Debian's standards have sunk mighty low these days. A lot of crap that just never would have been allowed before is being tolerated now. And we're seeing the result in crap like systemd being included by default, GNOME 3 being the default desktop, and now totally unnecessary bugs like this breaking lots of software.
(Score: 2) by HiThere on Saturday October 25 2014, @06:49PM
While you're right that that's a hyperbolic overstatement, it is a significant problem that should not have been allowed to occur at this stage of the release process. I've reverted from testing to stable, and it's not clear that I'll stay with debian. If I weren't temporarily locked into ext4 partitions, I'd strongly consider switching to one of the BSDs. As it is I'll hope that if I stick with Wheezy for awhile things will straighten out. Or maybe I'll switch to Slackware. I really don't want to go to Gentoo. (The last time that I seriously looked at it I spent so much time resolving problems that I eventually gave it up. It's been awhile, but some people are saying that it hasn't gotten any better.)
The other possibility is CentOS. It's not a choice I like, as the security system isn't to my taste (or needs) and it's incompatible with non-RedHat installs in other partitions. (Well, it was a few years ago, when I was still flipping between distros to figure out which is best.) OTOH, if I'm going to be stuck with systemd, I might as well use a distro that supports it decently. Possibly I could have one partition for CentOS and one for Fedora and still get them to work together. But that might take more investment of time and effort than would switching to a BSD.
Javascript is what you use to allow unknown third parties to run software you have no idea about on your computer.
(Score: 0) by Anonymous Coward on Saturday October 25 2014, @07:43PM
You should consider FreeBSD. It's as close as you're going to get to what Debian used to offer, before Debian collectively went stupid and started doing stuff like systemd and bugs like this.
(Score: 3, Informative) by VLM on Sunday October 26 2014, @11:19AM
" If I weren't temporarily locked into ext4 partitions, I'd strongly consider switching to one of the BSDs."
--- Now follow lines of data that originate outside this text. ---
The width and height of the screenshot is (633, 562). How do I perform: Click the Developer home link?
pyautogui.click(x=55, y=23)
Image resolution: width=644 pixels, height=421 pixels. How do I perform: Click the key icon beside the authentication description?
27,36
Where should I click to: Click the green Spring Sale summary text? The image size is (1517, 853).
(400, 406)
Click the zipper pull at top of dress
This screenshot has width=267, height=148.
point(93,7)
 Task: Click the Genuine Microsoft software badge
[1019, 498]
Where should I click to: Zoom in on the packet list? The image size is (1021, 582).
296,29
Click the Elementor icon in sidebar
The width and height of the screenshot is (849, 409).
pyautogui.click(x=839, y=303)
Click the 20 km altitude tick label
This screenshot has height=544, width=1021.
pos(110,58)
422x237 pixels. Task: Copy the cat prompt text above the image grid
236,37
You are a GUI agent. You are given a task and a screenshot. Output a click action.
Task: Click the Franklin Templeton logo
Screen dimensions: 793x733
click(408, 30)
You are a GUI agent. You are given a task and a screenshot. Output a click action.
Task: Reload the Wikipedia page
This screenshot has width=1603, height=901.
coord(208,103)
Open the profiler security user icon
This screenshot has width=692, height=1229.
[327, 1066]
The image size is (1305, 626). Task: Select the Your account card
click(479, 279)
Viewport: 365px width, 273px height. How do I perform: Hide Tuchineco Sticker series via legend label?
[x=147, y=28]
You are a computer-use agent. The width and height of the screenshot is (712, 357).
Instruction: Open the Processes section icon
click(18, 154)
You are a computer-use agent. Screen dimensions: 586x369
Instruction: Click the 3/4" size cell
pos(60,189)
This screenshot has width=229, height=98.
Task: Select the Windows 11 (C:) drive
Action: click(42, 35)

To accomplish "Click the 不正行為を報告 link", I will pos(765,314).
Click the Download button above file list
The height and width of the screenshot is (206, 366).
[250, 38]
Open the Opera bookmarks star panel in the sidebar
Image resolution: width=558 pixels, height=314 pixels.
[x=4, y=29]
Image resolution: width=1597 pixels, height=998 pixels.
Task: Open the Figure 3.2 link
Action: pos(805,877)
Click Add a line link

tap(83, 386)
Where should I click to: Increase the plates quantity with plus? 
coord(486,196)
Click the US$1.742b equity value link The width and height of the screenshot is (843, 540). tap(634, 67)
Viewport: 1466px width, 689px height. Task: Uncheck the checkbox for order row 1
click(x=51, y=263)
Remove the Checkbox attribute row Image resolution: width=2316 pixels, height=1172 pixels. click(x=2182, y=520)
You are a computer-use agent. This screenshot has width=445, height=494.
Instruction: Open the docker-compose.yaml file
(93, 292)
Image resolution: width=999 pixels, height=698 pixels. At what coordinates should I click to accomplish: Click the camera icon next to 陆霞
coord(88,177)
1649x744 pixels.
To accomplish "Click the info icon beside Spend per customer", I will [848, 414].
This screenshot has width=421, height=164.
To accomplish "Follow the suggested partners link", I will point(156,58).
"supports" as in you can install your *BSD root partition to ext4, naw. "supports" as in you can read the partition and copy the contents to a new ZFS partition or whatever, sure, thats generally fine. Kind of like linux "supports" msdos partition, as in you can access it, but not necessarily install your system on it. There was a system to do that in the early 90s but it was really weird.
Historically people have run into weird bugs where ext4 FS get accidentally mounted as ext2. Really, ext3 is just 2 with a journal, so if you don't mount RW its difficult to tell them apart, and I guess 4 doesn't add much either.
(Score: 2) by HiThere on Sunday October 26 2014, @07:26PM
I don't need it as a root partition, but I do need to be able to both read and write to it. AFTER I've successfully migrated, THEN I'll consider going totally to a non-Linux partition. Too many times what some people praise isn't what I need, so the conversion needs to be in stages.
Javascript is what you use to allow unknown third parties to run software you have no idea about on your computer.